Projeto com cachorro ajuda alunos em Alegrete

150
Cadela Bia faz brincadeiras e diverte grupo da Apae | Foto: Alair Almeida / Especial / CP
Cadela Bia faz brincadeiras e diverte grupo da Apae | Foto: Alair Almeida / Especial / CP

Atividade terapêutica auxilia no desenvolvimento físico e emocional

A cinoterapia, atividade realizada com cães no atendimento físico, psíquico e emocional de pessoas, é desenvolvida na Associação de Pais e Amigos dos Excepcionais (Apae) de Alegrete. Na quadra de esportes da entidade, às terças-feiras, o trabalho ocorre com a participação de equipe da Brigada Militar e da labradora Bia, de 3 anos. Entre pequenos cones e obstáculos, a cadela atende ao comando dos policiais militares, brinca e diverte um grupo atendido pela associação. O animal atua como um terapeuta, segundo o PM Luciano Leite Nunes. A cada tarefa realizada, Bia ganha o seu brinquedo, uma bolinha de tênis. A cinoterapia no local reúne desde bebês até idosos.

A professora Ana Cristina Costa incentiva a turma a participar das brincadeiras na associação. “Essa atividade ajuda os alunos porque o cão interage e, com isso, eles evoluem nos movimentos”, conta. Conforme ela, foi preciso um tempo, porque no início os participantes tinham medo, mas depois adquiriram confiança.

Três policiais militares integram o projeto, que conta com o apoio do comando local da Brigada Militar e também com a participação da Apae. A entidade colaborou na restauração de uma viatura que estava praticamente abandonada devido a problemas mecânicos e agora serve à atividade. Também o Ministério Público está envolvido no trabalho realizado na Apae.

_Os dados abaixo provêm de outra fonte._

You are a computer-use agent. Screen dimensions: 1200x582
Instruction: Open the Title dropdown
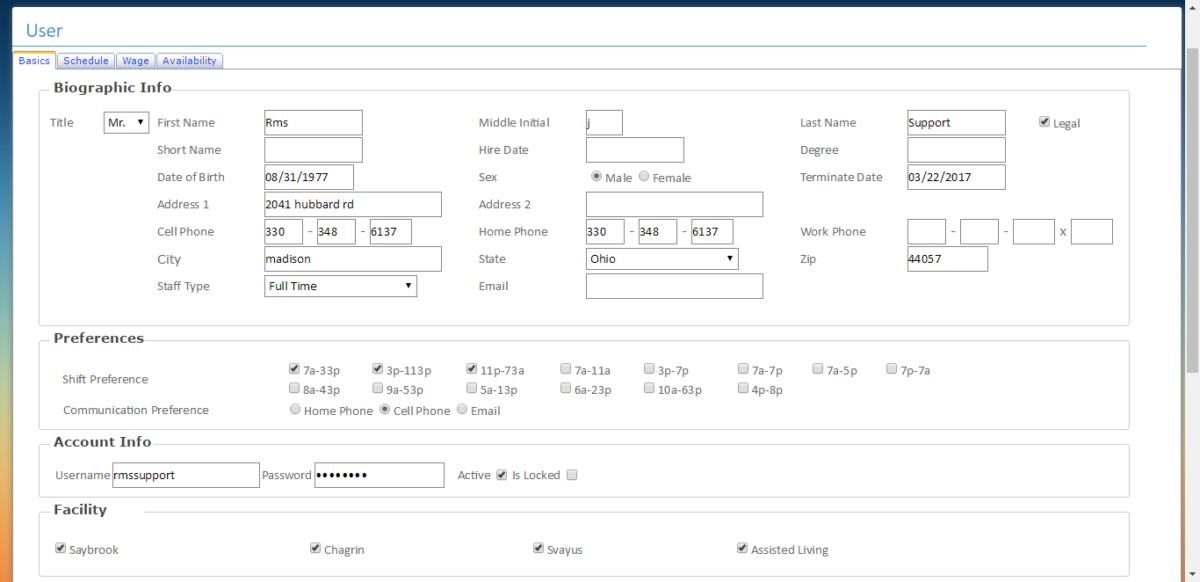tap(125, 122)
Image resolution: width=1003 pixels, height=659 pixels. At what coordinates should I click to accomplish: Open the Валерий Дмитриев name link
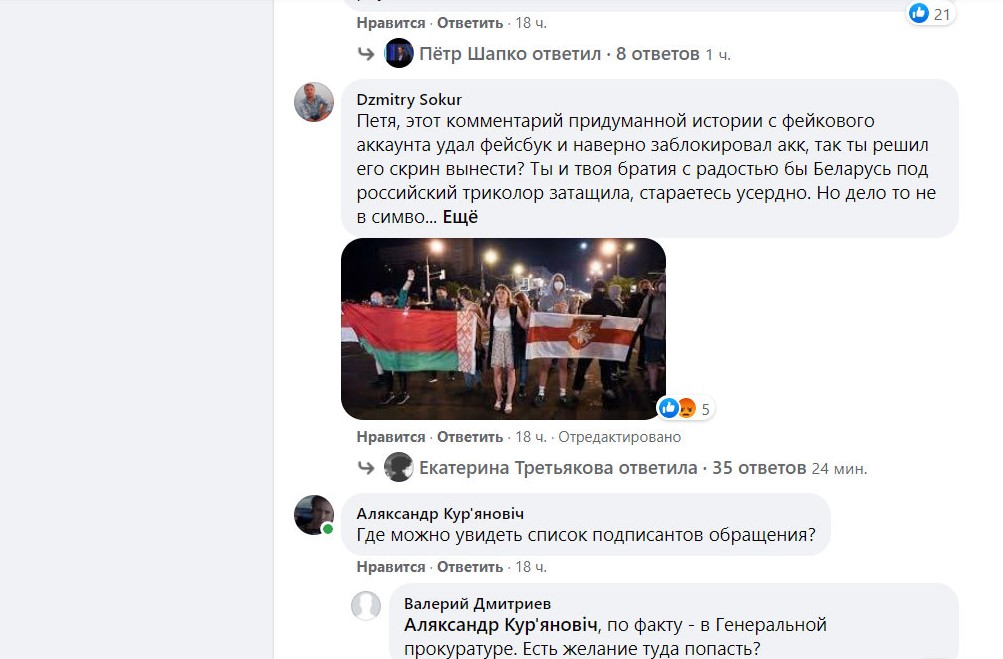[x=477, y=603]
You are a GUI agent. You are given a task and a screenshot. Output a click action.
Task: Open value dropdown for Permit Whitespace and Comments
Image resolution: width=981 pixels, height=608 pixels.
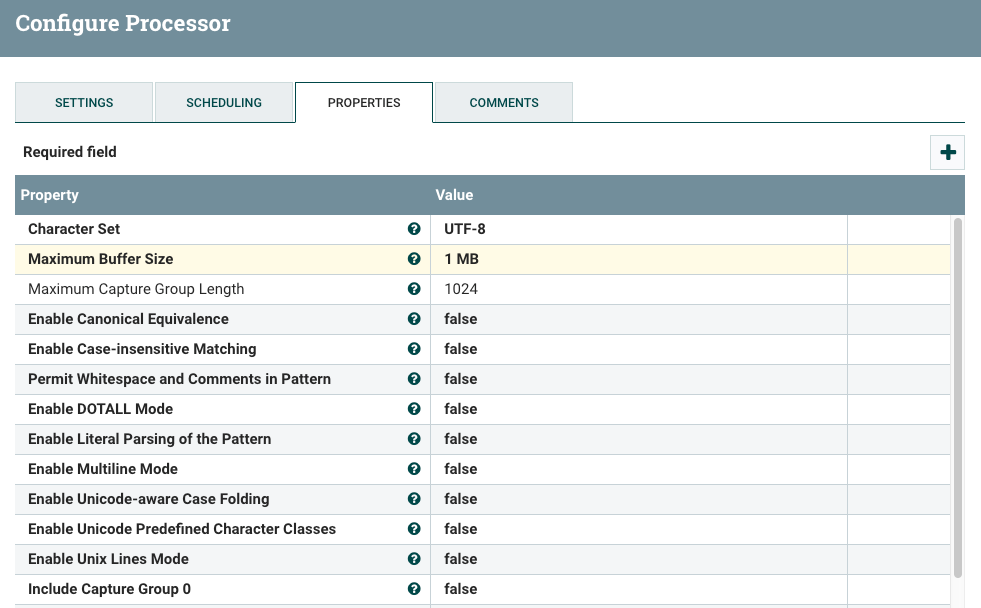pyautogui.click(x=639, y=379)
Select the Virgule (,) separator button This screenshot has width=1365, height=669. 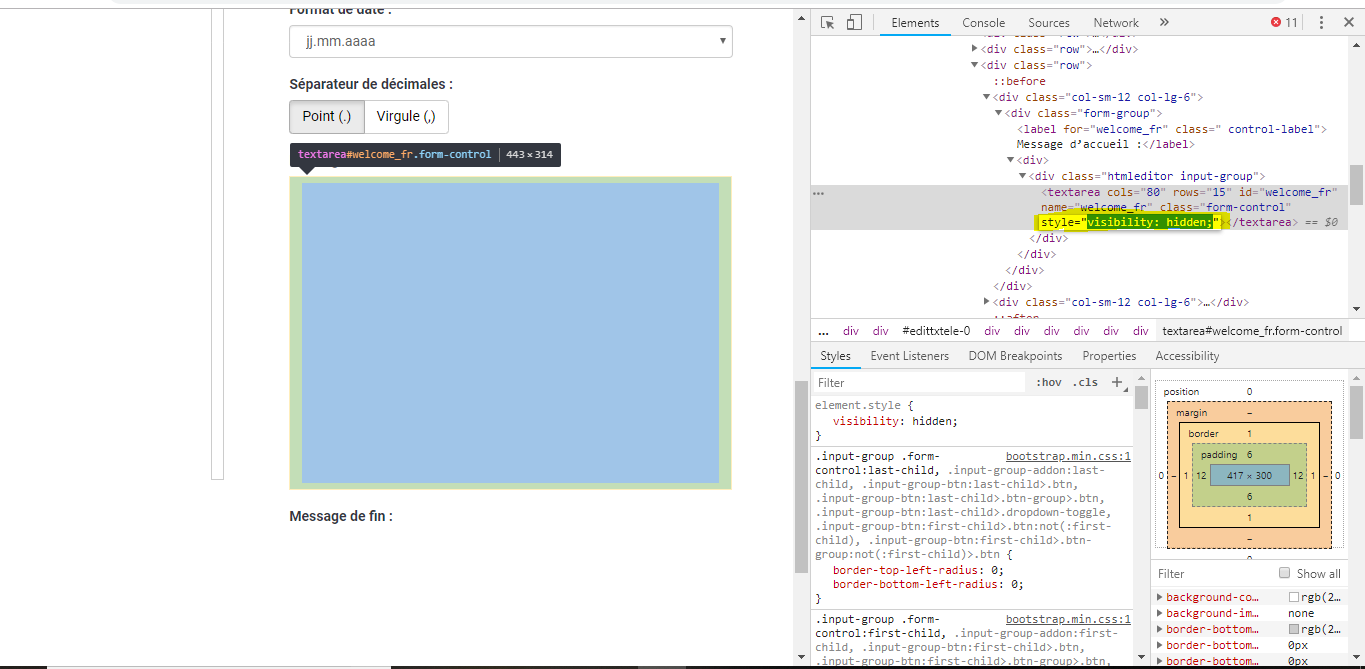[406, 116]
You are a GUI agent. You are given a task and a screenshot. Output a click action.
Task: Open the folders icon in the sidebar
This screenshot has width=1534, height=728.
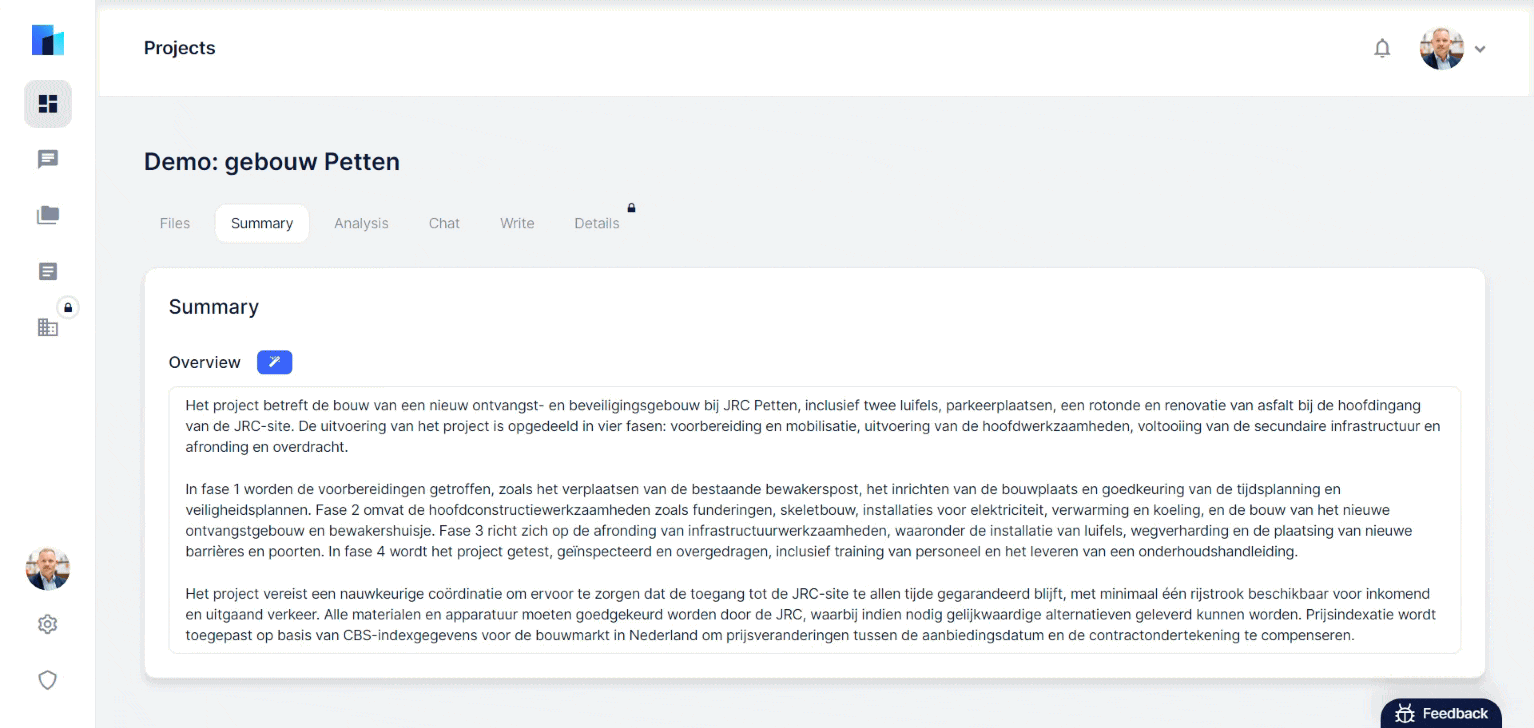tap(48, 215)
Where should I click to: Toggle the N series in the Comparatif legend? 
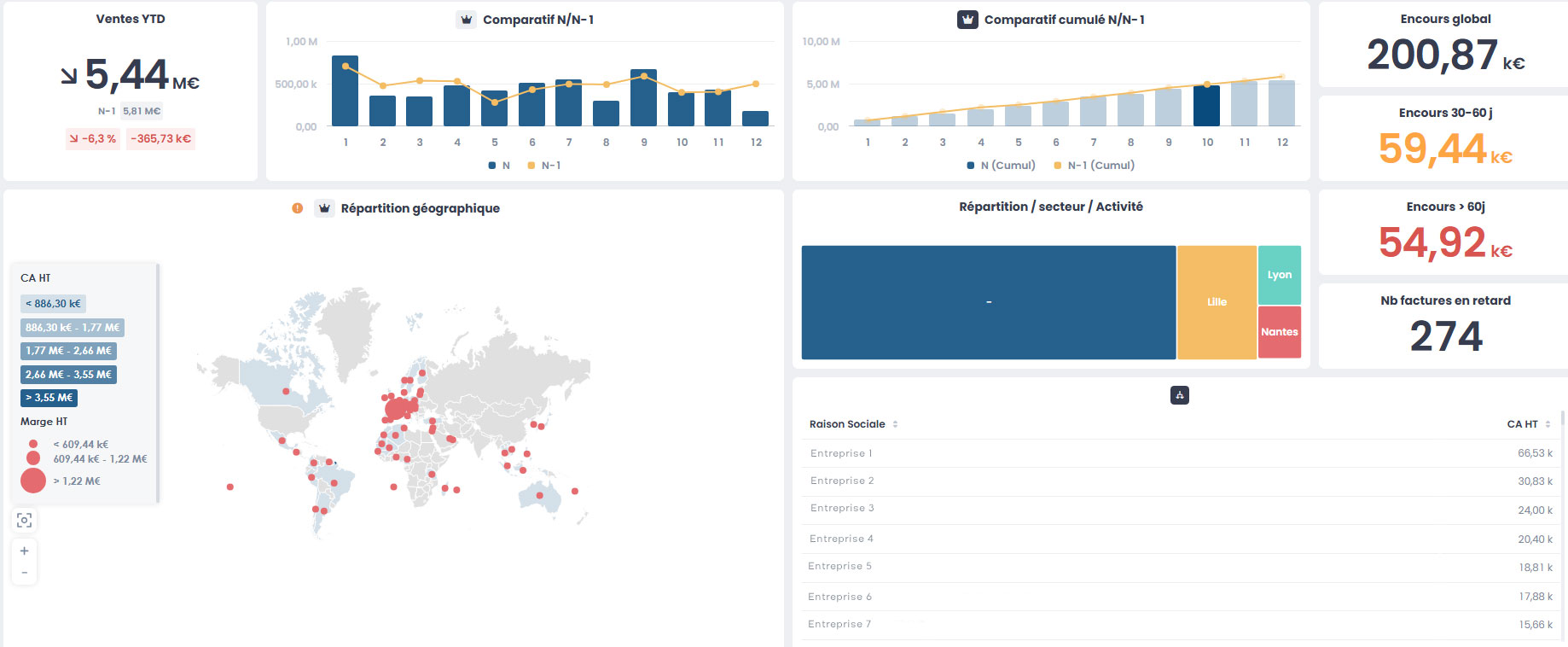(500, 166)
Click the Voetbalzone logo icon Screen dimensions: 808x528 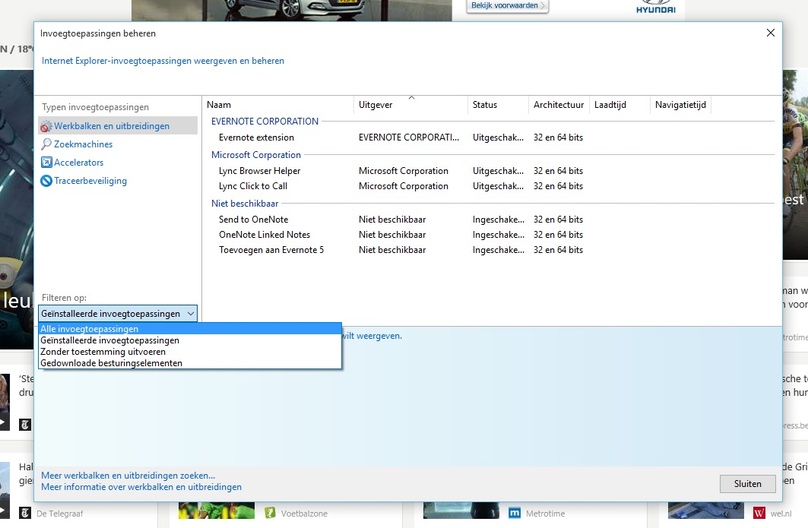(270, 513)
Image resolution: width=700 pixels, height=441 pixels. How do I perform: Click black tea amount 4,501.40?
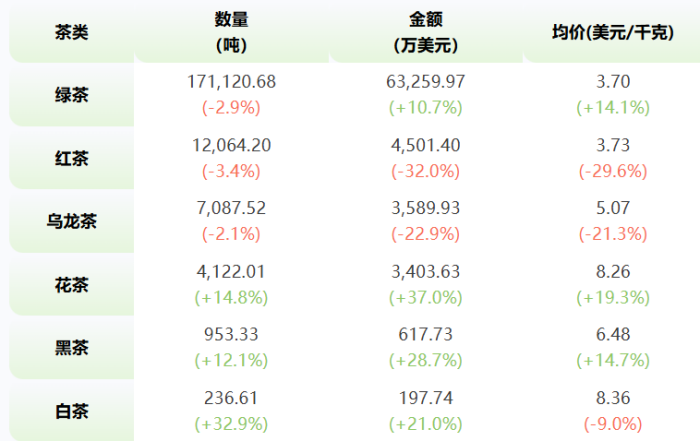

Para a psicóloga da associação Bárbara Monteiro, os resultados da cinoterapia na entidade são considerados excelentes, pois o contato com os animais melhora a afetividade. “É um projeto que veio para melhorar o processo de atendimento psicossocial”, acrescenta. Para os instrutores da Brigada Militar, a atividade é importante porque promove a convivência de crianças e adultos com os animais, ajudando os alunos da instituição a serem mais afetuosos e melhorando o desempenho em nível de relacionamento social.